▶ Exercise objective: Among the entries below, how many lines contain the string "green"? Reply with that number alone.
• • • •
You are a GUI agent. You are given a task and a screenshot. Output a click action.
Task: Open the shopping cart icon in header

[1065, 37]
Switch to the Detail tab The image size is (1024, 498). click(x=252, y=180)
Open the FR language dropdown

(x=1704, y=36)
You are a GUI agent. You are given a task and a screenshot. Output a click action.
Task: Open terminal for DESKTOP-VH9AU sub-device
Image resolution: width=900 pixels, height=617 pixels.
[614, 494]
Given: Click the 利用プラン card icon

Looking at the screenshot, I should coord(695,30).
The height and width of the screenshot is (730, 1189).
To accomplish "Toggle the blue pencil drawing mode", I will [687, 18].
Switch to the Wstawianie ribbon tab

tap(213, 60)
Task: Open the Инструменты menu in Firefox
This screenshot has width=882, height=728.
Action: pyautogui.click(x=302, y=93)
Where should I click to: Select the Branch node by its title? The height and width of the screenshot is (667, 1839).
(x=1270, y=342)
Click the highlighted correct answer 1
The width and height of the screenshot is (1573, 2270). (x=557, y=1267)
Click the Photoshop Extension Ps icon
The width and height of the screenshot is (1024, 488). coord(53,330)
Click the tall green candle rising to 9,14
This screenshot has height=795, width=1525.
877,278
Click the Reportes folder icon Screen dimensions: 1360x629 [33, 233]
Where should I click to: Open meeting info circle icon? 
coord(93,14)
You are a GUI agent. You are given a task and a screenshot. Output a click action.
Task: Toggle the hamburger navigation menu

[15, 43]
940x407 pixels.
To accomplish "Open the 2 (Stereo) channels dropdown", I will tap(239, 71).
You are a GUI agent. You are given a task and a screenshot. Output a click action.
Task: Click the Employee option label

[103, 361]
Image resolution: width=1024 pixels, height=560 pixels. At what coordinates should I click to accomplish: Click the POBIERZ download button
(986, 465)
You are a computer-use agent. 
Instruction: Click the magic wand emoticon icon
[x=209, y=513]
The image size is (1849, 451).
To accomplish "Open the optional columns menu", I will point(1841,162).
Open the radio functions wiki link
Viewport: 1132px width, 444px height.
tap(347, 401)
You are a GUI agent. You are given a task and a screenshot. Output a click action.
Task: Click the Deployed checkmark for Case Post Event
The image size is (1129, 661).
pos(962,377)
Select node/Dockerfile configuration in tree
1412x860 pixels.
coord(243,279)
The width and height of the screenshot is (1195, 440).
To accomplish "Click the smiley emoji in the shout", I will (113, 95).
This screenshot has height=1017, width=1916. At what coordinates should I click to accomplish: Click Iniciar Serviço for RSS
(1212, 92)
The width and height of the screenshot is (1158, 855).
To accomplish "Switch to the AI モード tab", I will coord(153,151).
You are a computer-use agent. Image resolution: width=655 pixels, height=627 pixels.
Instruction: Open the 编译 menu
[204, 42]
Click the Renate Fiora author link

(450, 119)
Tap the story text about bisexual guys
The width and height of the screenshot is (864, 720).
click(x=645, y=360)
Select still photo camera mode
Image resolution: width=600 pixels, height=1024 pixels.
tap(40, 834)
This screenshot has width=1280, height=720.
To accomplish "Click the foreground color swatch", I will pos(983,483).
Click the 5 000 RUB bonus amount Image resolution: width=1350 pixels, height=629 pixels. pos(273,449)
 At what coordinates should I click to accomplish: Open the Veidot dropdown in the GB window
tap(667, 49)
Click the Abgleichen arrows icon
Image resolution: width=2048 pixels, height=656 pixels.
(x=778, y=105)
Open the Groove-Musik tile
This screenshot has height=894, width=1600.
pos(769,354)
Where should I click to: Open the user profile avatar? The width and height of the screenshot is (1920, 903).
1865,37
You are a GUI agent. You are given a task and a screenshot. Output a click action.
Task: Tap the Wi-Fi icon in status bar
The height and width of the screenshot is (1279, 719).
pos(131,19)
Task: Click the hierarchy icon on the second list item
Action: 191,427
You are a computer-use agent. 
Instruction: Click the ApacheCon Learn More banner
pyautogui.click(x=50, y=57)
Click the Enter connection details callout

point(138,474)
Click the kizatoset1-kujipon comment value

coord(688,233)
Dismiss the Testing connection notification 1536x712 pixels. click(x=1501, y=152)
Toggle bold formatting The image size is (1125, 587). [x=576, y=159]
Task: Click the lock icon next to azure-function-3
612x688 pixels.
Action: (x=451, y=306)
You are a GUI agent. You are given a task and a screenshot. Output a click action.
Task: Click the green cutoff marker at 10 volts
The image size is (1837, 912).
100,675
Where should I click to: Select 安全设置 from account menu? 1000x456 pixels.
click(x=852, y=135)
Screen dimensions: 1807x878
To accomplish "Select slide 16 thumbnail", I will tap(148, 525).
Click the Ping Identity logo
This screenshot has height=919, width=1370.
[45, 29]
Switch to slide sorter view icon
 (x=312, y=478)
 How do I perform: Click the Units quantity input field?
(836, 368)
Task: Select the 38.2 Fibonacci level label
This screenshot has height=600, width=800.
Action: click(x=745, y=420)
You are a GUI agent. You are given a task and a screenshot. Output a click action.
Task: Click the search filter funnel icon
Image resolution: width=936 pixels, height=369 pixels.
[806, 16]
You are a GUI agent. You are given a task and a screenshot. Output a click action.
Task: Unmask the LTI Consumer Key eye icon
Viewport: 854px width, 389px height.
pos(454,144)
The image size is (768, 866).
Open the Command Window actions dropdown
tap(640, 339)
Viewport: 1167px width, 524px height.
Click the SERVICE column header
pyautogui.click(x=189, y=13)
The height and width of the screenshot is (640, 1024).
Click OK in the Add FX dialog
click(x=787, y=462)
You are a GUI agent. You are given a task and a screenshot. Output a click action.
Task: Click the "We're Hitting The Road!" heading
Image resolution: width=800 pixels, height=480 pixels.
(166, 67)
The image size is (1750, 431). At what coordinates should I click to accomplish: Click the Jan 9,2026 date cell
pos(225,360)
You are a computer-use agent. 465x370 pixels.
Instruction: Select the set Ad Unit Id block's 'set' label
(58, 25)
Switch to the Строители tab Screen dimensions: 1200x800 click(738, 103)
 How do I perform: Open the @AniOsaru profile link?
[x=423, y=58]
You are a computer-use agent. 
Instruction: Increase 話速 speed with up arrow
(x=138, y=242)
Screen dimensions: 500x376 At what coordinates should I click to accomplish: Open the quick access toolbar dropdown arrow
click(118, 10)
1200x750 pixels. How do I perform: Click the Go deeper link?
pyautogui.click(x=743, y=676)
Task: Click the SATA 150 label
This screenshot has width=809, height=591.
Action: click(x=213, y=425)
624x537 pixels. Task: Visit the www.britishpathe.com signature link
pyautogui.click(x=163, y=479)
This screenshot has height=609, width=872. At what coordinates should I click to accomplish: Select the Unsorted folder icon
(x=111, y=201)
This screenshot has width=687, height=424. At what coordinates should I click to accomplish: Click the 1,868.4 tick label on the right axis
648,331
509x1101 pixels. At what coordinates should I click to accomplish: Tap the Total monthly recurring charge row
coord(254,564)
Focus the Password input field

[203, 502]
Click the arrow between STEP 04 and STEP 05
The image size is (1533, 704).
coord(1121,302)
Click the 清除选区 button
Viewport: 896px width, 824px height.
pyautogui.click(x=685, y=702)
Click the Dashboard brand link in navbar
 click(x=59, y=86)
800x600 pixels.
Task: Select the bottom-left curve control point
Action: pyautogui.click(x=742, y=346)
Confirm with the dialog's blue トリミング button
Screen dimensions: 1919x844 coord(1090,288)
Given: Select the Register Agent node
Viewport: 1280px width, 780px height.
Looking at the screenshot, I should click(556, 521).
• • • •
▶ Solution to the exercise: 2